Material provided:
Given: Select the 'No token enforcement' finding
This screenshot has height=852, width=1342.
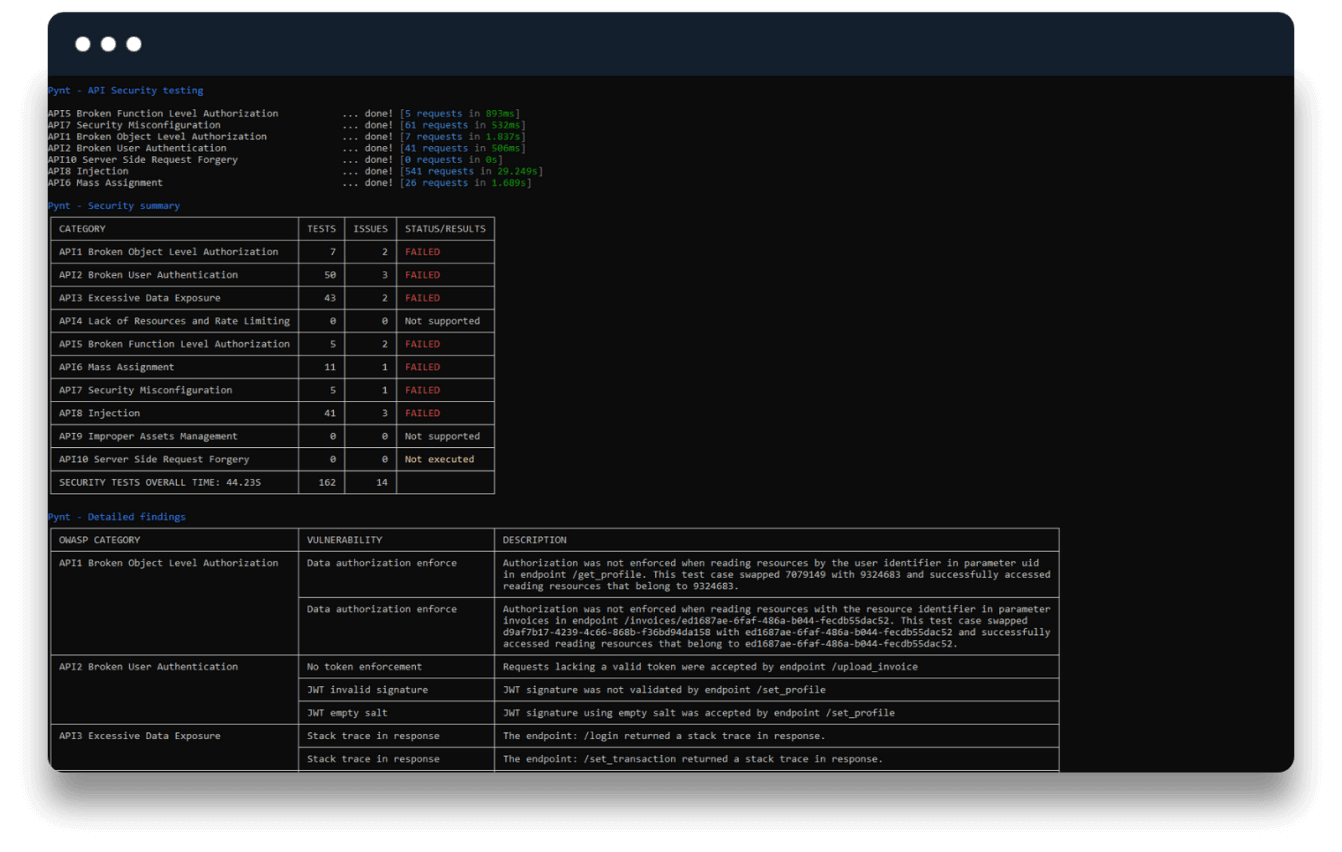Looking at the screenshot, I should tap(362, 666).
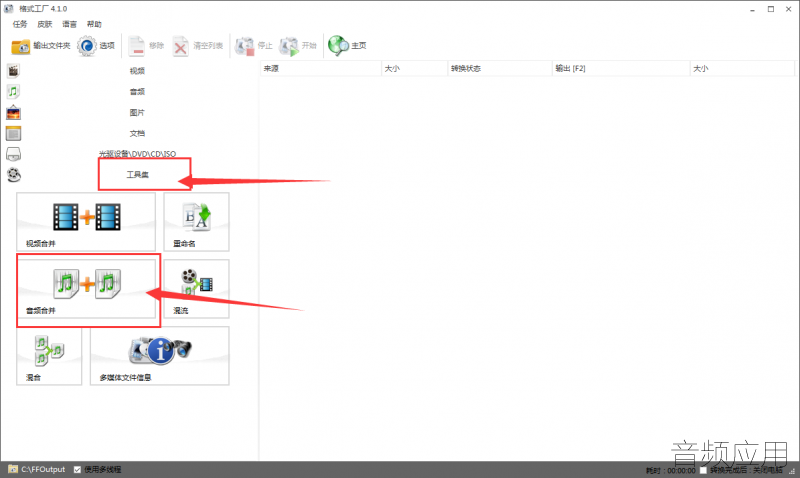Toggle the 使用多线程 multithreading checkbox
Viewport: 800px width, 478px height.
click(77, 469)
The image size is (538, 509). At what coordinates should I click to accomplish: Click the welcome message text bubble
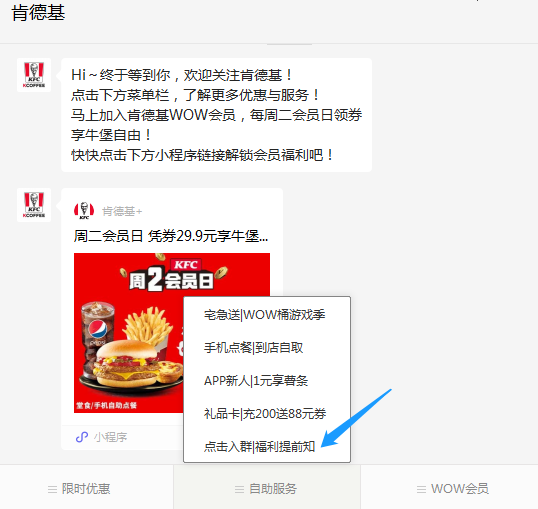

Task requirements:
Leave out the pictures and give the listing above again exactly.

Result of this exercise:
Given: Select the 'No token enforcement' finding
This screenshot has height=852, width=1342.
Looking at the screenshot, I should tap(362, 666).
Toggle the 使用多线程 multithreading checkbox
Viewport: 800px width, 478px height.
click(77, 469)
The image size is (538, 509). At what coordinates should I click to accomplish: Click the welcome message text bubble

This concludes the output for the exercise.